┌─ EXTRACTED INFORMATION

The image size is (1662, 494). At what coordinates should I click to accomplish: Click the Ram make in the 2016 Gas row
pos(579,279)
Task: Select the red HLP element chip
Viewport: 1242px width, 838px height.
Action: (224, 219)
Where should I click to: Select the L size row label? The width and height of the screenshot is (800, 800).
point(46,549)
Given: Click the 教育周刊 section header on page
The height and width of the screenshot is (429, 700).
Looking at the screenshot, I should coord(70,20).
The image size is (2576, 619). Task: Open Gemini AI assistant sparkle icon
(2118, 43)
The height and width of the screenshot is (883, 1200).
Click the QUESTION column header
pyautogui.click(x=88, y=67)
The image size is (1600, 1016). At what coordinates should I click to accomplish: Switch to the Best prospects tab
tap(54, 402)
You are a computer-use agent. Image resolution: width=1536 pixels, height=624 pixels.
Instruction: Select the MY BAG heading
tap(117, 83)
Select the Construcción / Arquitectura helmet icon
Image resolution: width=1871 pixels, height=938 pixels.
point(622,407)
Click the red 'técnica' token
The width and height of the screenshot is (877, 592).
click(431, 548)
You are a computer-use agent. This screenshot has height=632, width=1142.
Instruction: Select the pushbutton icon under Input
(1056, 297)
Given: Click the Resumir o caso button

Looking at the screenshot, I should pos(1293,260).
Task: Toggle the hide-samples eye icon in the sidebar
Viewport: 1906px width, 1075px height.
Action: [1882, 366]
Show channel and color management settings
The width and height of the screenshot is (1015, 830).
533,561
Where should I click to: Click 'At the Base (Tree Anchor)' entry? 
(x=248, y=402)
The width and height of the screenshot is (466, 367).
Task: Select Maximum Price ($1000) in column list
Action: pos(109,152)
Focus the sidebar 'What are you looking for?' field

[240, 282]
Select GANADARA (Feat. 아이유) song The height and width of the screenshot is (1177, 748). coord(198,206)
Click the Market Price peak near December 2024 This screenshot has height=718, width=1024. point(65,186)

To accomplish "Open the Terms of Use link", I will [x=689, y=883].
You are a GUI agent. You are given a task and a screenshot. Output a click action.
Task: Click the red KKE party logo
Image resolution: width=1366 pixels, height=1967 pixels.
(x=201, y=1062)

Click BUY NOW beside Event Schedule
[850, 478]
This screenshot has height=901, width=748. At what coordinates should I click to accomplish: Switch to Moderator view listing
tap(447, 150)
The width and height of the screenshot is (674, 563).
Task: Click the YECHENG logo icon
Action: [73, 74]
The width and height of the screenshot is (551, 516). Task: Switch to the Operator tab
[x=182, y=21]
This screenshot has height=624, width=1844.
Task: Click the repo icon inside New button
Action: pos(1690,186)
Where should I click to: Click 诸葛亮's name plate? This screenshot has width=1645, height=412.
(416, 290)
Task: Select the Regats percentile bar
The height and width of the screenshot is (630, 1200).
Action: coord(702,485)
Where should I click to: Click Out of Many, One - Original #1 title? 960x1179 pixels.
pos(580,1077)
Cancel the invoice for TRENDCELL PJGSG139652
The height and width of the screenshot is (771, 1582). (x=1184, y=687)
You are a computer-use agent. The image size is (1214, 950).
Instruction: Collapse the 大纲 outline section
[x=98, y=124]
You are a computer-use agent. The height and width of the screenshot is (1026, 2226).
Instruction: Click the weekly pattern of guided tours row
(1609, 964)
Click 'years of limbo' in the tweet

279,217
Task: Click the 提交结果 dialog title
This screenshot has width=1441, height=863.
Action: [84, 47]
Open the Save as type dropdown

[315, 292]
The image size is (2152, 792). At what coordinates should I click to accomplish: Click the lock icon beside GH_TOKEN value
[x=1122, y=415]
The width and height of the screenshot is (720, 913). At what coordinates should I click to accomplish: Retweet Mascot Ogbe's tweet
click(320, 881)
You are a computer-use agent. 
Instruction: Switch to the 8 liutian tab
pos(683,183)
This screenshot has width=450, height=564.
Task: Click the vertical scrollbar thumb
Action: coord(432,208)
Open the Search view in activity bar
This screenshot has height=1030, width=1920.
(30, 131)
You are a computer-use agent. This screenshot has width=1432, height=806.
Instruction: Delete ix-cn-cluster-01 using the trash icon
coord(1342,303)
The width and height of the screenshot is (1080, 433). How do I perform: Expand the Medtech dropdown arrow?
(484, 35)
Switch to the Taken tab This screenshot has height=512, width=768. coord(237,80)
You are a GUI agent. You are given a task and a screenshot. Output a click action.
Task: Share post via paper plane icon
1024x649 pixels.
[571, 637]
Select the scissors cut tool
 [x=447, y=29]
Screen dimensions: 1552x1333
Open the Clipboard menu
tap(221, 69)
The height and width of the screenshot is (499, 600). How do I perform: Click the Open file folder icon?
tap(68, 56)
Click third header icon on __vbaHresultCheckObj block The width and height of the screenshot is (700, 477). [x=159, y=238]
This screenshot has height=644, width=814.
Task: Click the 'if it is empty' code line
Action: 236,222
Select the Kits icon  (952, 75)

└─

• **TASK PROMPT**
For this task, retype the material exactly, line for line.

• **SOLUTION TO THE PROBLEM**
The image size is (1662, 494). At what coordinates should I click to accomplish: Click the Ram make in the 2016 Gas row
pos(579,279)
Task: Select the red HLP element chip
Viewport: 1242px width, 838px height.
Action: (224, 219)
Where should I click to: Select the L size row label? The width and height of the screenshot is (800, 800).
point(46,549)
Given: Click the 教育周刊 section header on page
The height and width of the screenshot is (429, 700).
Looking at the screenshot, I should coord(70,20).
The image size is (2576, 619). Task: Open Gemini AI assistant sparkle icon
(2118, 43)
The height and width of the screenshot is (883, 1200).
Click the QUESTION column header
pyautogui.click(x=88, y=67)
The image size is (1600, 1016). At what coordinates should I click to accomplish: Switch to the Best prospects tab
tap(54, 402)
You are a computer-use agent. Image resolution: width=1536 pixels, height=624 pixels.
Instruction: Select the MY BAG heading
tap(117, 83)
Select the Construcción / Arquitectura helmet icon
Image resolution: width=1871 pixels, height=938 pixels.
point(622,407)
Click the red 'técnica' token
The width and height of the screenshot is (877, 592).
click(431, 548)
You are a computer-use agent. This screenshot has height=632, width=1142.
Instruction: Select the pushbutton icon under Input
(1056, 297)
Given: Click the Resumir o caso button

Looking at the screenshot, I should pos(1293,260).
Task: Toggle the hide-samples eye icon in the sidebar
Viewport: 1906px width, 1075px height.
Action: [1882, 366]
Show channel and color management settings
The width and height of the screenshot is (1015, 830).
533,561
Where should I click to: Click 'At the Base (Tree Anchor)' entry? 
(x=248, y=402)
The width and height of the screenshot is (466, 367).
Task: Select Maximum Price ($1000) in column list
Action: pos(109,152)
Focus the sidebar 'What are you looking for?' field

[240, 282]
Select GANADARA (Feat. 아이유) song The height and width of the screenshot is (1177, 748). coord(198,206)
Click the Market Price peak near December 2024 This screenshot has height=718, width=1024. point(65,186)

To accomplish "Open the Terms of Use link", I will [x=689, y=883].
You are a GUI agent. You are given a task and a screenshot. Output a click action.
Task: Click the red KKE party logo
Image resolution: width=1366 pixels, height=1967 pixels.
(x=201, y=1062)

Click BUY NOW beside Event Schedule
[850, 478]
This screenshot has height=901, width=748. At what coordinates should I click to accomplish: Switch to Moderator view listing
tap(447, 150)
The width and height of the screenshot is (674, 563).
Task: Click the YECHENG logo icon
Action: [73, 74]
The width and height of the screenshot is (551, 516). Task: Switch to the Operator tab
[x=182, y=21]
This screenshot has height=624, width=1844.
Task: Click the repo icon inside New button
Action: pos(1690,186)
Where should I click to: Click 诸葛亮's name plate? This screenshot has width=1645, height=412.
(416, 290)
Task: Select the Regats percentile bar
The height and width of the screenshot is (630, 1200).
Action: coord(702,485)
Where should I click to: Click Out of Many, One - Original #1 title? 960x1179 pixels.
pos(580,1077)
Cancel the invoice for TRENDCELL PJGSG139652
The height and width of the screenshot is (771, 1582). (x=1184, y=687)
You are a computer-use agent. The image size is (1214, 950).
Instruction: Collapse the 大纲 outline section
[x=98, y=124]
You are a computer-use agent. The height and width of the screenshot is (1026, 2226).
Instruction: Click the weekly pattern of guided tours row
(1609, 964)
Click 'years of limbo' in the tweet

279,217
Task: Click the 提交结果 dialog title
This screenshot has width=1441, height=863.
Action: [84, 47]
Open the Save as type dropdown

[315, 292]
The image size is (2152, 792). At what coordinates should I click to accomplish: Click the lock icon beside GH_TOKEN value
[x=1122, y=415]
The width and height of the screenshot is (720, 913). At what coordinates should I click to accomplish: Retweet Mascot Ogbe's tweet
click(320, 881)
You are a computer-use agent. 
Instruction: Switch to the 8 liutian tab
pos(683,183)
This screenshot has width=450, height=564.
Task: Click the vertical scrollbar thumb
Action: coord(432,208)
Open the Search view in activity bar
This screenshot has height=1030, width=1920.
(30, 131)
You are a computer-use agent. This screenshot has width=1432, height=806.
Instruction: Delete ix-cn-cluster-01 using the trash icon
coord(1342,303)
The width and height of the screenshot is (1080, 433). How do I perform: Expand the Medtech dropdown arrow?
(484, 35)
Switch to the Taken tab This screenshot has height=512, width=768. coord(237,80)
You are a GUI agent. You are given a task and a screenshot. Output a click action.
Task: Share post via paper plane icon
1024x649 pixels.
[571, 637]
Select the scissors cut tool
 [x=447, y=29]
Screen dimensions: 1552x1333
Open the Clipboard menu
tap(221, 69)
The height and width of the screenshot is (499, 600). How do I perform: Click the Open file folder icon?
tap(68, 56)
Click third header icon on __vbaHresultCheckObj block The width and height of the screenshot is (700, 477). [x=159, y=238]
This screenshot has height=644, width=814.
Task: Click the 'if it is empty' code line
Action: 236,222
Select the Kits icon  (952, 75)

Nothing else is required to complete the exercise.